Perhaps his struggles have slipped under the radar because his team is still doing so well, but Gary Sanchez has had a rough month. His stats since June 23 include a mere three extra-base hits in 88 plate appearances to go along with a .125 AVG and .188 SLG. In the process, his OPS has declined all the way from .973 to .821. Unfortunately, Sanchez’s approach at the place is extremely feel-based and thus feast or famine. When he’s on, most fastballs and offspeed pitches near the middle of the zone are homers. When he’s off, they’re pop-ups and grounders into the shift. Sanchez owners need to get used to the peaks and valleys. He’ll right himself soon enough.

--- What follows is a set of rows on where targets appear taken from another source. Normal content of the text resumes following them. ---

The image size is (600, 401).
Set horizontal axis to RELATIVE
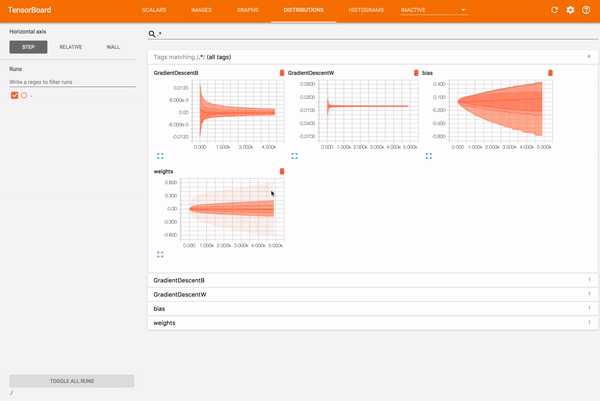(71, 47)
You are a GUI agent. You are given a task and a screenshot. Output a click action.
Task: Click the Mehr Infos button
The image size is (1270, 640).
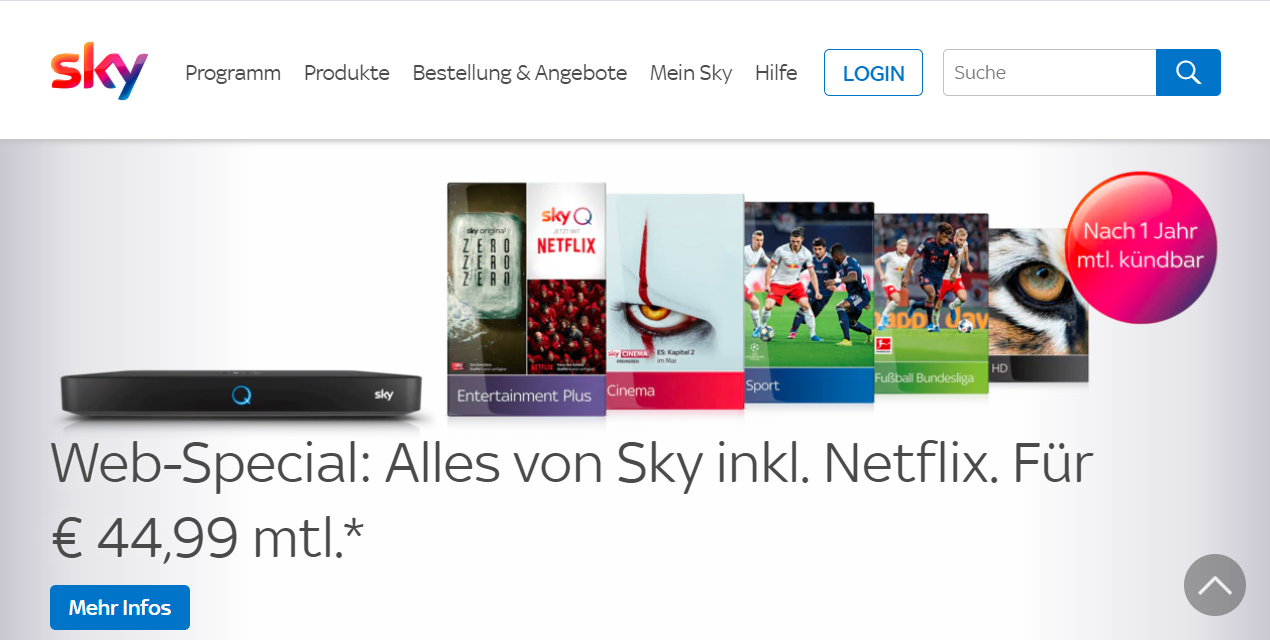pos(120,607)
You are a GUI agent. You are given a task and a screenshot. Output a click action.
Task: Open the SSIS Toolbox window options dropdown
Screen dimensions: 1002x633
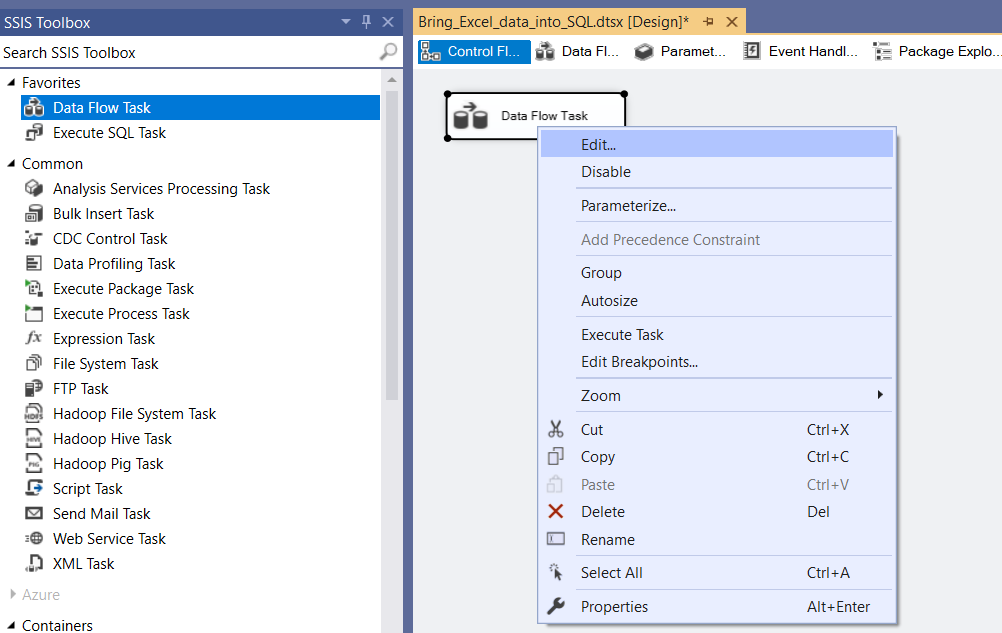346,22
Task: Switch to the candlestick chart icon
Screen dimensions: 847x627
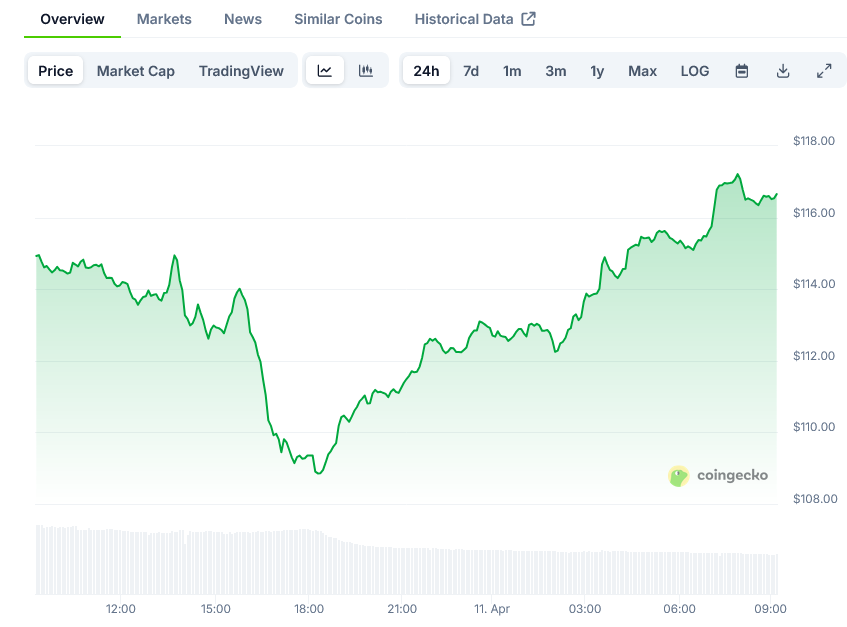Action: [x=366, y=71]
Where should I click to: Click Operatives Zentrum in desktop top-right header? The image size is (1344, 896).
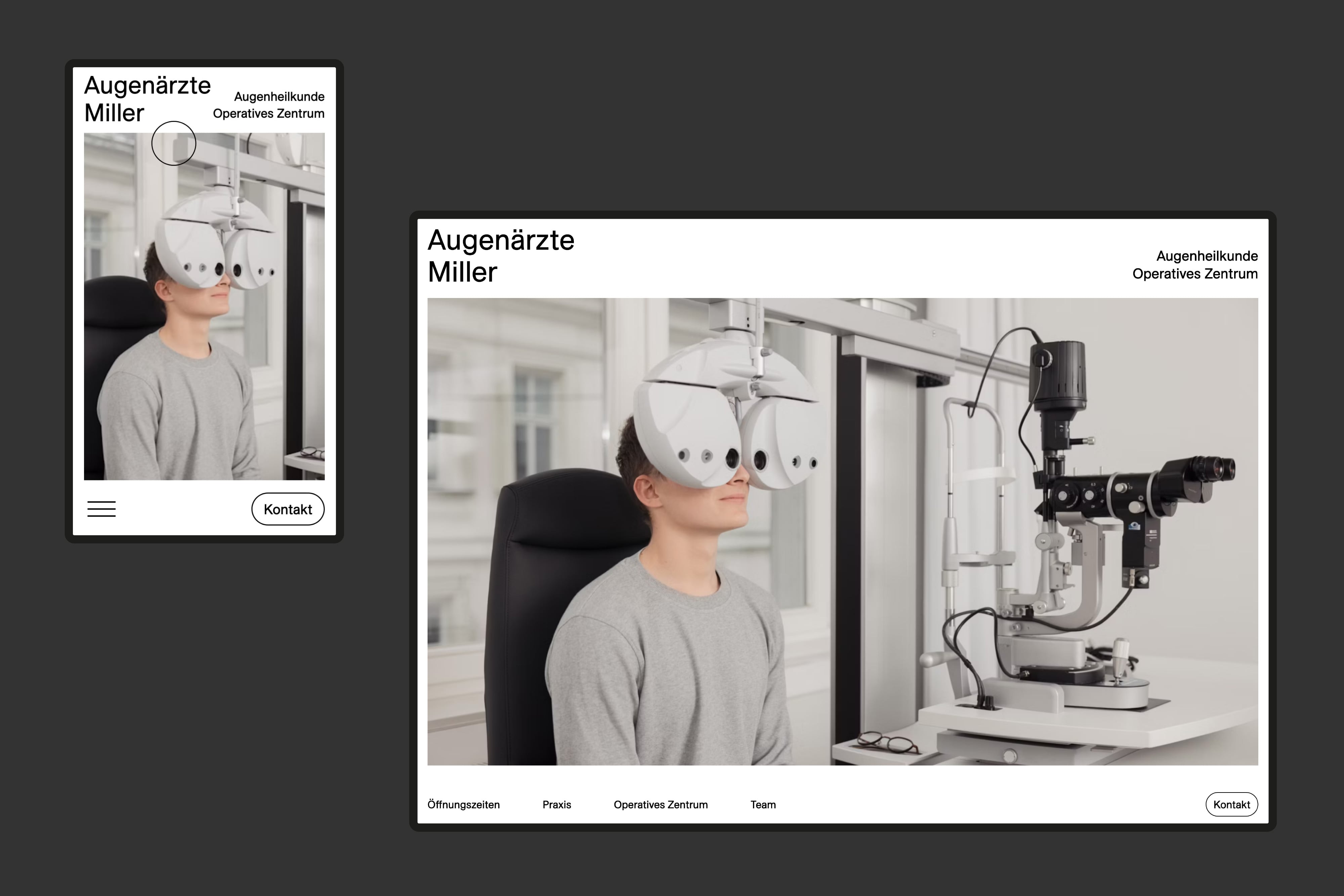[1195, 274]
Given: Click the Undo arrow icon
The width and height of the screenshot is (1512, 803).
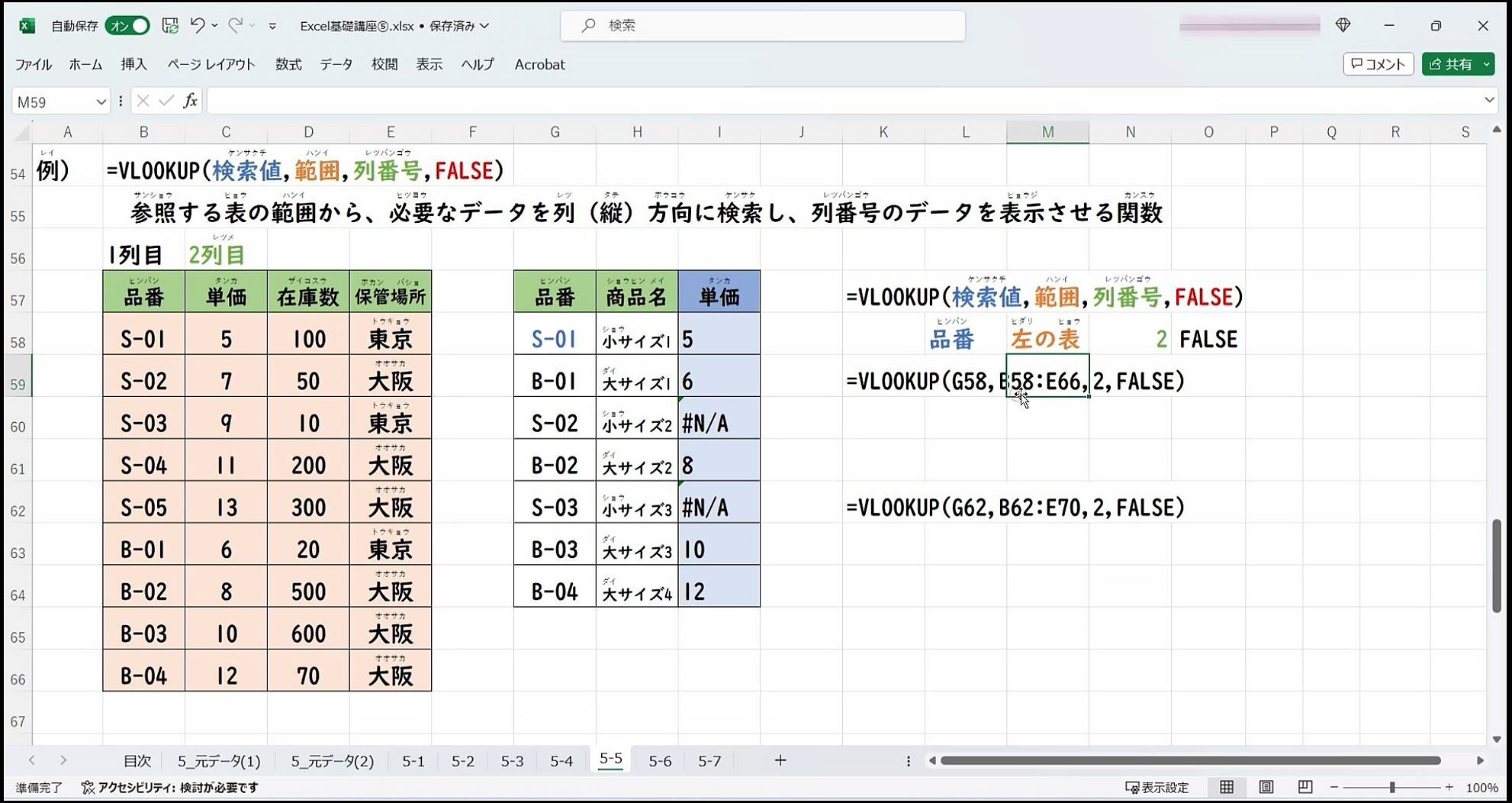Looking at the screenshot, I should 197,26.
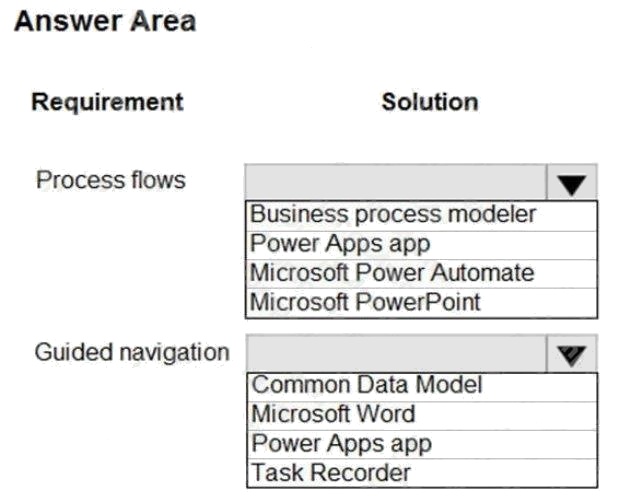Choose Power Apps app for Guided navigation

tap(422, 445)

After a tough June in which he failed to hit a home run and totaled a mere six RBIs, Austin Meadows got back on track last week. His 100.6 mph EV on FB/LDs last week raised his season-long average to 95.1, which ranks above the 80th percentile in baseball. Perhaps the most impressive aspect to Meadows’ approach is his ability to put multiple swings on the ball depending on count and pitch type. He ranks in the 94th percentile since 2018 in the share of flares and burners (more weakly hit balls that have a very high expected batting average) while also ranking in the 72nd percentile in barrels. That combination is exceedingly rare and only replicated by impressive fantasy bats like Freddie Freeman, Nicholas Castellanos, David Dahl, and Domingo Santana.
Jose Abreu is in the midst of a career year from a Statcast perspective. His 15.0% barrel rate is nearly double his previous average while his 50.7% hard-hit rate is easily a career-best. Unfortunately, his 109 wRC+ is his worst showing to date. What gives? For starters, Abreu’s plate discipline is worse this year, highlighted by a 0.21 BB/K ratio that is a down from a level previously closer to 0.35. Moreover, his wOBA trails his xwOBA by 20 points, indicating that he’s been the recipient of some poor batted-ball luck. But there’s good news. Abreu’s 24.6% whiff rate is largely the same as previous years, indicating that his strikeouts should decrease in the near future. Additionally, if he continues to sting the ball, he will begin finding more hits.